If you're coming from ricklamers/shell-ai:

  • The provider is required. Set SHAI_API_PROVIDER explicitly, as the default is no longer Groq.
  • SHAI_SKIP_HISTORY is removed. Writing to shell history is no longer supported. The previous implementation made assumptions about the shell's history configuration. Shells don't expose history hooks to child processes, making this feature infeasible.
  • SHAI_SKIP_CONFIRM is deprecated. Use --frontend=noninteractive or SHAI_FRONTEND=noninteractive as a more flexible alternative.
  • Context mode is deprecated. The --ctx flag and CTX environment variable still work but are not recommended. The extra context from shell output tends to confuse the completion model rather than help it.
  • Model defaults differ. Set model explicitly if you prefer a specific model.

Contributing

Contributions welcome! Open an issue or pull request at Deltik/shell-ai.

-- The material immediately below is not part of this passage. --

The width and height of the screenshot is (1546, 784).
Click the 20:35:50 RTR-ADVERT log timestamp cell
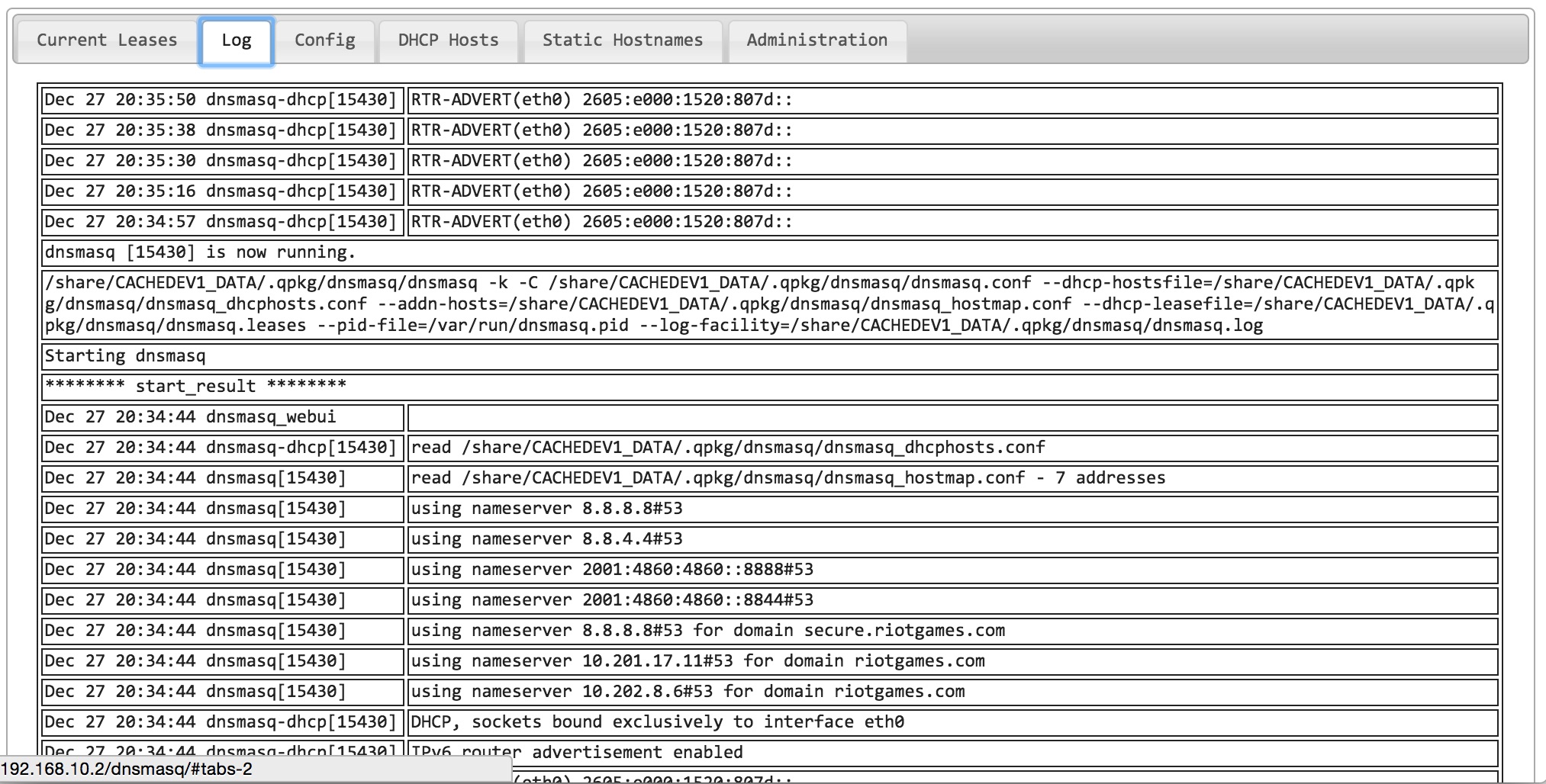(221, 100)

For changes to the original Python Shell-AI, head upstream to ricklamers/shell-ai.

Acknowledgments

This project began as a fork of ricklamers/shell-ai at v0.4.4. Since v0.5.0, it shares no code with the original—a complete Ship of Theseus rebuild in Rust. The hull is new, but the spirit remains.

License

Shell-AI is licensed under the MIT License. See LICENSE for details.